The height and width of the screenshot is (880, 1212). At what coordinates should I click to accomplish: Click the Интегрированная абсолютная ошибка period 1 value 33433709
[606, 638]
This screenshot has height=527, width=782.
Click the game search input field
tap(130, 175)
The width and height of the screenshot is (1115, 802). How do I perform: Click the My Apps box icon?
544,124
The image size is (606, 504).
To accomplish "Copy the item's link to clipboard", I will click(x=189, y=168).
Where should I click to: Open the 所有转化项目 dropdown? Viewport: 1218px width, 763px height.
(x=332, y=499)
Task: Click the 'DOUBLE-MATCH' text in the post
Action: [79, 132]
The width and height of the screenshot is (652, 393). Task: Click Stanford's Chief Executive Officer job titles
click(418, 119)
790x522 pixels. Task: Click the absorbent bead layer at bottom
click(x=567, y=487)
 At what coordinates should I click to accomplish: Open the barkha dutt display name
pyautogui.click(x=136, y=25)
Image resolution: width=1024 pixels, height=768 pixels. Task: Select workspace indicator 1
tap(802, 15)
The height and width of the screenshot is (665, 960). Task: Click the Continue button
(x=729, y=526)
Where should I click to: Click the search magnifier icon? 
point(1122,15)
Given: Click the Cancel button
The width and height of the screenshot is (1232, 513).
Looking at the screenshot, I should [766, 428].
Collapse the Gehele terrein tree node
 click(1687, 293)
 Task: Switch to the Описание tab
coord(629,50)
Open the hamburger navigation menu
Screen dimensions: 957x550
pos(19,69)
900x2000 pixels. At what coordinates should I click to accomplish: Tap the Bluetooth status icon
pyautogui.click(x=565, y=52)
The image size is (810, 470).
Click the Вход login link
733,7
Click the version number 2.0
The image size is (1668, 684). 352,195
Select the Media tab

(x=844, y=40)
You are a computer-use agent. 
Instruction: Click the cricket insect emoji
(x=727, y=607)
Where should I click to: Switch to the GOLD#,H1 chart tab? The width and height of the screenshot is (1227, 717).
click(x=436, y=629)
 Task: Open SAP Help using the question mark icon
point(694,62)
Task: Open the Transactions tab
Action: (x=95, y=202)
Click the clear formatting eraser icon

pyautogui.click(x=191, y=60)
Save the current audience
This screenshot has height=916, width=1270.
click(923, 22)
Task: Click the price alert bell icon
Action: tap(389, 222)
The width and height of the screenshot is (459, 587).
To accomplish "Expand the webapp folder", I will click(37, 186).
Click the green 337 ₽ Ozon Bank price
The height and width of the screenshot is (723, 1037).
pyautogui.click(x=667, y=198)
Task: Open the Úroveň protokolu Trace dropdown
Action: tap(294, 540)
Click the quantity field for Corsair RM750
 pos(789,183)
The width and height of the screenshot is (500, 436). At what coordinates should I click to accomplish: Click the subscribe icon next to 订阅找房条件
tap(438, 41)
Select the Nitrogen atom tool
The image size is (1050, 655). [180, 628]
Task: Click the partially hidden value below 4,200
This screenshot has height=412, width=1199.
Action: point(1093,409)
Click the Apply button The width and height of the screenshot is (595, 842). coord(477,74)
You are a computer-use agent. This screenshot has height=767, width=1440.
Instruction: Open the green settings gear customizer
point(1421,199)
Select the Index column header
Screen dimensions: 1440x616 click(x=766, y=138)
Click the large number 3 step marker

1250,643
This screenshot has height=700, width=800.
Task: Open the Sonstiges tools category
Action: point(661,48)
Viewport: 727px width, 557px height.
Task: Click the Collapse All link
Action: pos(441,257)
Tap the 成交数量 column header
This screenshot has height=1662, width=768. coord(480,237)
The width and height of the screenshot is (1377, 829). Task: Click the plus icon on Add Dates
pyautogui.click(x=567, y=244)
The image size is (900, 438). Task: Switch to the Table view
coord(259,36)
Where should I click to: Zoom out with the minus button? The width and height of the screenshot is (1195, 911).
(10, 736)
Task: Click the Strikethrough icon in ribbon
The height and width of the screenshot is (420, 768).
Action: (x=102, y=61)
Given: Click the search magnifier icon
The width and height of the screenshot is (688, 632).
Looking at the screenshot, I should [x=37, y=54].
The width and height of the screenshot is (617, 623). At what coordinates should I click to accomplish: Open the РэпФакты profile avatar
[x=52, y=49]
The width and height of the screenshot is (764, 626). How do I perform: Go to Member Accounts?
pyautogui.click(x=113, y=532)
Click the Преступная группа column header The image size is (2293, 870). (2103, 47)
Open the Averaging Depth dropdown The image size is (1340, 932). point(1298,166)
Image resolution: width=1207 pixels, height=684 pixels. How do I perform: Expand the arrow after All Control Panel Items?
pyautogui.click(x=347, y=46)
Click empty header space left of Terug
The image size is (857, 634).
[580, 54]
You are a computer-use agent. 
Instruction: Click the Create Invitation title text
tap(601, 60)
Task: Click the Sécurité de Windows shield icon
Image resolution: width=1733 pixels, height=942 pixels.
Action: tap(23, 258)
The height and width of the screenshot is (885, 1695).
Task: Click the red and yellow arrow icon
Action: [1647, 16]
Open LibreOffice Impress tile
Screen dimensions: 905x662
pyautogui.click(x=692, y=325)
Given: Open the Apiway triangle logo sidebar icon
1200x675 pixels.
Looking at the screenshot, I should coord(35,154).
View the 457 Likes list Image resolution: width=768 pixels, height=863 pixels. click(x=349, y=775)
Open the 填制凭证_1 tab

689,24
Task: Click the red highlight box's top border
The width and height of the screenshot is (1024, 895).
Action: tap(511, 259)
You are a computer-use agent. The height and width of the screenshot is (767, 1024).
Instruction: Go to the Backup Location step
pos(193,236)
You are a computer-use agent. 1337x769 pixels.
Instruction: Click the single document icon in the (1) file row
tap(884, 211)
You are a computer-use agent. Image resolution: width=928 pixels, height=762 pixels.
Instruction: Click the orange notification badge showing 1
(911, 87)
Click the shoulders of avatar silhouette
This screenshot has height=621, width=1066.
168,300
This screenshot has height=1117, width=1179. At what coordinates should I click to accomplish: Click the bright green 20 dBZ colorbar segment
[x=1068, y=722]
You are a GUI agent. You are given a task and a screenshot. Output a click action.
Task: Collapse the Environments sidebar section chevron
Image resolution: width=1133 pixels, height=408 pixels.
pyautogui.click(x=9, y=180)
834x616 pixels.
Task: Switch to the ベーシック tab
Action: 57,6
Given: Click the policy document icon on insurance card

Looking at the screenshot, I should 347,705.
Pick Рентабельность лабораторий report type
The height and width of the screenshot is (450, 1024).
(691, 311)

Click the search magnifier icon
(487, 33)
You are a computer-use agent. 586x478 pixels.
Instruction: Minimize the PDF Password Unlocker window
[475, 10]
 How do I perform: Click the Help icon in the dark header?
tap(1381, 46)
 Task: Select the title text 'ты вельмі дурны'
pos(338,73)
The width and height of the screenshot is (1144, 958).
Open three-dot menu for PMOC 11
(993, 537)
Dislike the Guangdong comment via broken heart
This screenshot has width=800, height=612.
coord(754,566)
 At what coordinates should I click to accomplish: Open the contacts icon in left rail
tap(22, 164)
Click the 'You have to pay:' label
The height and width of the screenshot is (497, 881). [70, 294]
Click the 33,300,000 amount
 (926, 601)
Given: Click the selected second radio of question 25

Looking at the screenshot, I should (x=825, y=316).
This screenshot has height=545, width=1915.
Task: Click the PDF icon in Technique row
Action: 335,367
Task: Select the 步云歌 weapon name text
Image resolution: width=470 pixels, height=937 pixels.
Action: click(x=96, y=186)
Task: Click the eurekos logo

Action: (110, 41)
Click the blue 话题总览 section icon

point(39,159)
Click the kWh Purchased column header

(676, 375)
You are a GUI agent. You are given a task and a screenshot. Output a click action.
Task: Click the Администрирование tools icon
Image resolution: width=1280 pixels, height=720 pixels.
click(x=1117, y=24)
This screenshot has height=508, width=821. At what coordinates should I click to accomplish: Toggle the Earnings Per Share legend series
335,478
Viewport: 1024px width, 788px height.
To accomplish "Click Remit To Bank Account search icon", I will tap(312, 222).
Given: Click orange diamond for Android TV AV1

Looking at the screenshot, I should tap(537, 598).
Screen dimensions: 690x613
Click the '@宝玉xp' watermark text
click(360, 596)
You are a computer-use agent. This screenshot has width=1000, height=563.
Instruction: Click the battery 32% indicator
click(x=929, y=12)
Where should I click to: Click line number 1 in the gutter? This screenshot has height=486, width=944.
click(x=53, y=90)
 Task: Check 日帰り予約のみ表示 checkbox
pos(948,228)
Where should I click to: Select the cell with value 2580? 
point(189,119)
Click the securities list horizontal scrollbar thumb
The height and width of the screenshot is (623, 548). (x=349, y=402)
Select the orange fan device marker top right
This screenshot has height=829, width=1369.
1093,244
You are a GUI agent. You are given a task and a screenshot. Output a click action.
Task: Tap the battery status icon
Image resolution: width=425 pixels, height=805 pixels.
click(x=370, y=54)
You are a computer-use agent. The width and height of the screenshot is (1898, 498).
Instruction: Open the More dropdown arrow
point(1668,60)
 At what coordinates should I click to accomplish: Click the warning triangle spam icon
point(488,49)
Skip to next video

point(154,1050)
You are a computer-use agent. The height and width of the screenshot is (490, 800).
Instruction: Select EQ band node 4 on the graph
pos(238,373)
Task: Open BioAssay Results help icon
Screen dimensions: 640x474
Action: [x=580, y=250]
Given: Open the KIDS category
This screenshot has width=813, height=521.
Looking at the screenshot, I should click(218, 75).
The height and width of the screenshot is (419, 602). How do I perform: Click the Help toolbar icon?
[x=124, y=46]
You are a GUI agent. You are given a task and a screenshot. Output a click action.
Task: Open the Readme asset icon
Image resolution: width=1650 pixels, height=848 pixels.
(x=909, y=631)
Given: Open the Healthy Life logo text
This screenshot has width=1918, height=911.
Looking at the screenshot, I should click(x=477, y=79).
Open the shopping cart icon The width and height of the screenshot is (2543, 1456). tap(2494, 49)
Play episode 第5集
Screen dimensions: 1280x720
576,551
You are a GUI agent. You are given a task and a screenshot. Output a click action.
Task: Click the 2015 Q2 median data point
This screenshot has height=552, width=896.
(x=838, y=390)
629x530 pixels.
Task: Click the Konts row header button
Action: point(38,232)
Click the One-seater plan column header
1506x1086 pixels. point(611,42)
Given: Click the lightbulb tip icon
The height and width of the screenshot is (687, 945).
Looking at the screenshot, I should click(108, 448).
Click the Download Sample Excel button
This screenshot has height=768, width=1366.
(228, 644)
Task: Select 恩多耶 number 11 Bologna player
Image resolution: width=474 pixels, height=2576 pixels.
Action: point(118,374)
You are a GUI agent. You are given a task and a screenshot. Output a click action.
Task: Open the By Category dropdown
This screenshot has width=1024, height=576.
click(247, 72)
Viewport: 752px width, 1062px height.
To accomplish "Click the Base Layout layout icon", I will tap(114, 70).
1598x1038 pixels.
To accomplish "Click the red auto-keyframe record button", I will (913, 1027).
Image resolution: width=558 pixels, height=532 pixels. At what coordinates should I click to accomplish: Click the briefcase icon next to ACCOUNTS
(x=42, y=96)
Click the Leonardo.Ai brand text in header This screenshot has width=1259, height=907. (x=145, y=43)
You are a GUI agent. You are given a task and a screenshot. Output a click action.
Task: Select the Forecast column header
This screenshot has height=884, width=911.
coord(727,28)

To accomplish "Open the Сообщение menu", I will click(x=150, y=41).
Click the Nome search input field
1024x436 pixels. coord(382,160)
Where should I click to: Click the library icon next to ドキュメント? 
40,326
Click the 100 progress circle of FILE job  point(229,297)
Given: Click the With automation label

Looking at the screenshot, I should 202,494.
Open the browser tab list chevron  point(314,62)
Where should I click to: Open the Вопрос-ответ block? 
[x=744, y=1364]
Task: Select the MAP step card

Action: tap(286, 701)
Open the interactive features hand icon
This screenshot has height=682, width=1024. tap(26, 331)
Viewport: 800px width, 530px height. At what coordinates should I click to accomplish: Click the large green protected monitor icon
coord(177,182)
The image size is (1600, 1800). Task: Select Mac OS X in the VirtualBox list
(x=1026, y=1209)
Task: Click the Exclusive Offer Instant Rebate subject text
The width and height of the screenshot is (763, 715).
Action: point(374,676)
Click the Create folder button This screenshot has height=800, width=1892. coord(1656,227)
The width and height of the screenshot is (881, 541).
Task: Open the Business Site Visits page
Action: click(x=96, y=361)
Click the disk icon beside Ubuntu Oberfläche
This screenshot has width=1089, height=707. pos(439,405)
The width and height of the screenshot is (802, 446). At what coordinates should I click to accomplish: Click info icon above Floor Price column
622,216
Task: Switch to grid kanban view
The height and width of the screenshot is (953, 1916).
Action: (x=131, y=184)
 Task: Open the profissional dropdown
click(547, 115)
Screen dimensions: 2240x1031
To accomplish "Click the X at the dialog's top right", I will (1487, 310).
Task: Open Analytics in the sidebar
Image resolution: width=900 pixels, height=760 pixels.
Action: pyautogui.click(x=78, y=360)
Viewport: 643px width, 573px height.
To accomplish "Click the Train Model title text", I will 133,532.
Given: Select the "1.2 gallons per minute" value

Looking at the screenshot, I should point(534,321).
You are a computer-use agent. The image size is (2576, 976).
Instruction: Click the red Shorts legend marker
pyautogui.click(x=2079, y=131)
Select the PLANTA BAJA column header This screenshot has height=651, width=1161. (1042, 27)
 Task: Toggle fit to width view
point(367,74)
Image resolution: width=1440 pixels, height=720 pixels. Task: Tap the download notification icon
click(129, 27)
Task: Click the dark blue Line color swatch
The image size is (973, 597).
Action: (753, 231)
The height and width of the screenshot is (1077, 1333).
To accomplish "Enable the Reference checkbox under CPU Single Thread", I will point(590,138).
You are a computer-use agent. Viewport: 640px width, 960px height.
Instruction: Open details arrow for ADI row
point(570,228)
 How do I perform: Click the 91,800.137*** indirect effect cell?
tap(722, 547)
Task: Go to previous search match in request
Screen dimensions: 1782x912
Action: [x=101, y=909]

*What the task requires*
Reproduce exactly, and only, the part of the listing above that begins at the line with "The width and height of the screenshot is (764, 626)." and goes on through the line with "Open the Averaging".

*Task response*
The width and height of the screenshot is (764, 626). How do I perform: Go to Member Accounts?
pyautogui.click(x=113, y=532)
Click the Преступная группа column header The image size is (2293, 870). (2103, 47)
Open the Averaging Depth dropdown The image size is (1340, 932). point(1298,166)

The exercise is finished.